Reputation: 1635
I have a problem with some JNI code. I'm getting the following error printed in the console from a OS X 10.4.11 (PPC) machine (it works fine on newer versions of OS X 10.5+)
dyld: lazy symbol binding failed: Symbol not found: _objc_setProperty
Referenced from: /Path/to/my/lib/libMylib32.jnilib
Expected in: /usr/lib/libobjc.A.dylib
dyld: Symbol not found: _objc_setProperty
Referenced from: /Path/to/my/lib/libMylib32.jnilib
Expected in: /usr/lib/libobjc.A.dylib
I have another jnilib which works fine that runs before this one in the program. The error seems to be saying I'm missing some core objective c "stuff". The other jnilib which is working on 10.4.11 uses just 1 .m file and doesn't use objective c properties (it uses NSMutableArray, NSDictionary, CFPreferences and so on). The one which doesn't work on 10.4.11 is more complex makes use of some objective c classes with properites I wrote.
Maybe I'm not compiling my code correctly or maybe properties aren't supported?
I have a shell script which compiles the jnilib. It's practically the same as the one which works as far as I can tell. I have another section for compiling the 64 bit jnilib above this in the script but the 32 bit one is being used for 10.4.11.

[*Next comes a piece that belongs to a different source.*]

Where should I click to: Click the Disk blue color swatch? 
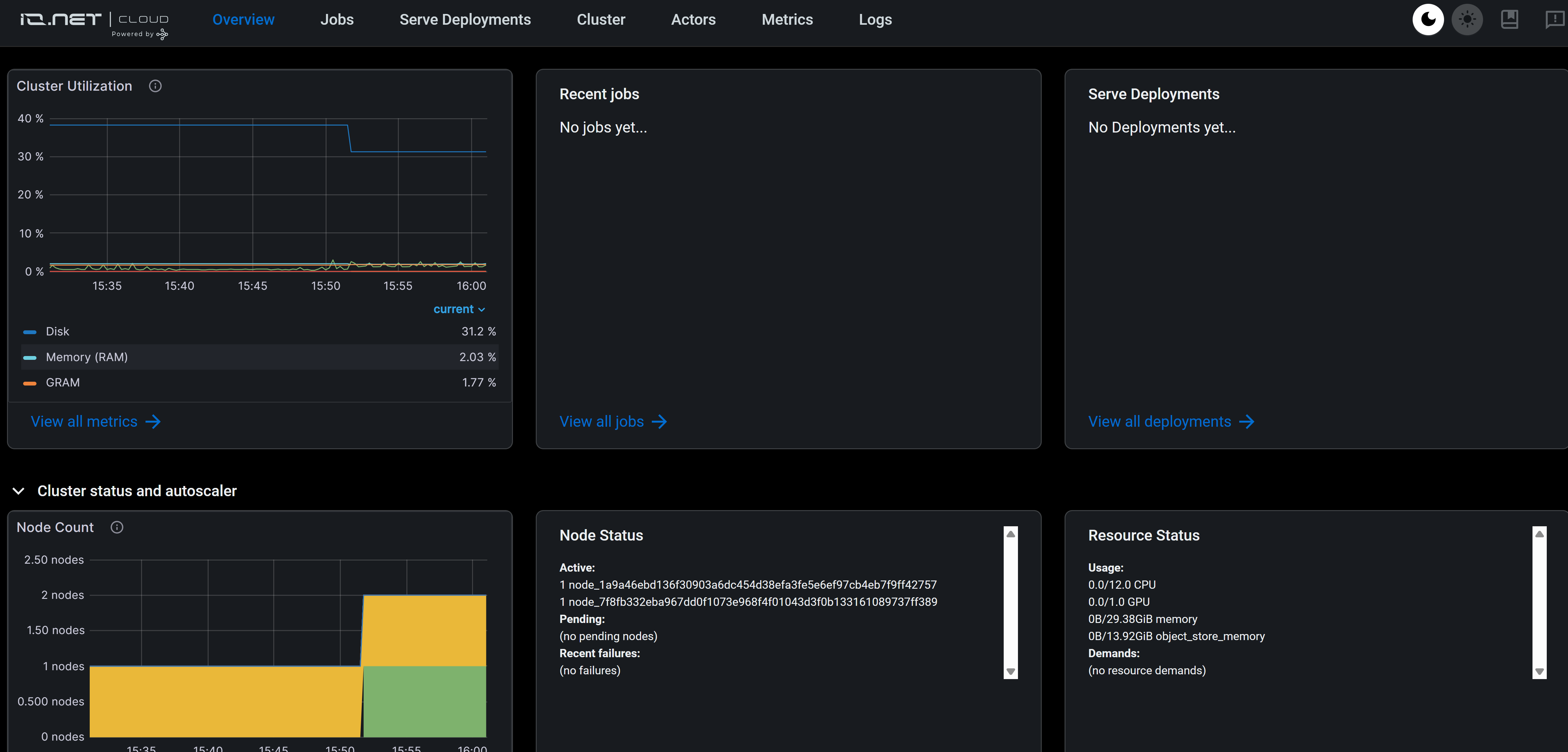click(30, 332)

COCOA_HEADERS=/System/Library/Frameworks/Cocoa.framework/Headers
BITS=32
JAVA_HEADERS=/System/Library/Frameworks/JavaVM.framework/Versions/1.5/Headers
MAC_SDK=/Developer/SDKs/MacOSX10.4u.sdk
CFLAGS="-fPIC -arch i386 -arch ppc"
LIB_NAME=${LIB_PREFIX}${BITS}.jnilib
MAC_LIB_OUTPUT=/path/to/my/output/folder/${LIB_NAME}
DYLIB_ARCH="-arch i386 -arch ppc"
rm *.o
#Compile for 1.5 32bit Java
gcc -v -std=gnu99 -c ${CFLAGS} -isysroot ${MAC_SDK} -I${JAVA_HEADERS} -I${COCOA_HEADERS} ${SOURCE_FILES}
# Make the library file from the object files (*.o)

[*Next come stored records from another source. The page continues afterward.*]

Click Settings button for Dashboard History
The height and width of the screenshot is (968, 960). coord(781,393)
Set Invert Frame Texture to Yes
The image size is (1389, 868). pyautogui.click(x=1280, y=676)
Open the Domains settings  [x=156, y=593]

gcc -v -dynamiclib -o ${MAC_LIB_OUTPUT} *.o -framework JavaVM -framework Cocoa ${DYLIB_ARCH}
I appreciate your answers and ideas on how to debug this one. Thanks!
Upvotes: 0
Views: 1381
Reputation: 32700
Properties are a new Objective-C 2 feature Apple site and that only runs on OSX 10.5 and above. Thus I suspect the C code will only run on 10.5
You will have to write the C code targeting older versions of OSX. For details see Apple docs This includes non Xcode ways
Upvotes: 1
Reputation: 96363
Use Xcode. It supports Java, and it's designed to handle things like supporting old versions of Mac OS X. In Xcode, you would set your SDKROOT
to macosx10.4u (Mac OS X, 10.4 with universal binary support) and MACOSX_DEPLOYMENT_TARGET
to 10.4, and Xcode will tell the linker where to get the right versions of the frameworks.
If you insist on building with a shell script, then you'll need to do that yourself. You're currently using the system versions.